SAGE Rejected article tracker dataset

The enclosed dataset shows metadata for ArXiv preprints uploaded to ArXiv in 2012.

For each preprint, there are 2 rows of search data:

  • ArXiv preprint metadata plus the CrossRef API data for the correct search result (which is the metadata for the published version of that preprint).
  • ArXiv preprint metadata and the metadata for the top incorrect CrossRef API search result for the title and author-names associated with the preprint.

ArXiv preprints are referred to as 'query' documents and CrossRef documents are referred to as 'match' documents.

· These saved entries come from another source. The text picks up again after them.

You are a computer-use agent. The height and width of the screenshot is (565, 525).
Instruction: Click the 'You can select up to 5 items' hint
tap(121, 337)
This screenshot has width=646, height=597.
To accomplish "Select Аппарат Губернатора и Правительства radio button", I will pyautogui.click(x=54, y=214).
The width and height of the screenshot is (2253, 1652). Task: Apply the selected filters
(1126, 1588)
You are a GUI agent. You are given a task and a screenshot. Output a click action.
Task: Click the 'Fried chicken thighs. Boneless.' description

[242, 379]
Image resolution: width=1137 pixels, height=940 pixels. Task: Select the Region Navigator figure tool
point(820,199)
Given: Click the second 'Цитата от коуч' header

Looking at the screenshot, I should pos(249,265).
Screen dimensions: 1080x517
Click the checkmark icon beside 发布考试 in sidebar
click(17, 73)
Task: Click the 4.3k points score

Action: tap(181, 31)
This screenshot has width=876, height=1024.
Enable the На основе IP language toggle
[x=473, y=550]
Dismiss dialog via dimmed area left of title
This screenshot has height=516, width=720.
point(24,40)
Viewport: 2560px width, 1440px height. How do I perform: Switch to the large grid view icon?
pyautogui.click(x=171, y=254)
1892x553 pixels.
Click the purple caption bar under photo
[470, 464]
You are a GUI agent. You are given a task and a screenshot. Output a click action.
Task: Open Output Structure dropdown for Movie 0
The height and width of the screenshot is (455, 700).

This dataset is created using the SAGE Rejected Article Tracker and is supplementary to that project. Similar custom datasets can be created using the SAGE Rejected Article Tracker with different parameters (e.g. different timeframes).

Intended use-cases

The primary intended use case is to train machine-learning models to track rejected articles (specifically, by linking records of rejected articles with CrossRef records for published papers). The process requires being able to search the CrossRef API and then distinguish between an accurate search result and an inaccurate one. The dataset is intended to provide examples data that allow training of a model which makes that distinction.

There are other use-cases for which this dataset might be useful:

  • training a model to connect preprints with their published versions
  • training, or testing a model to recognise duplicate articles given the same metadata (title and author names)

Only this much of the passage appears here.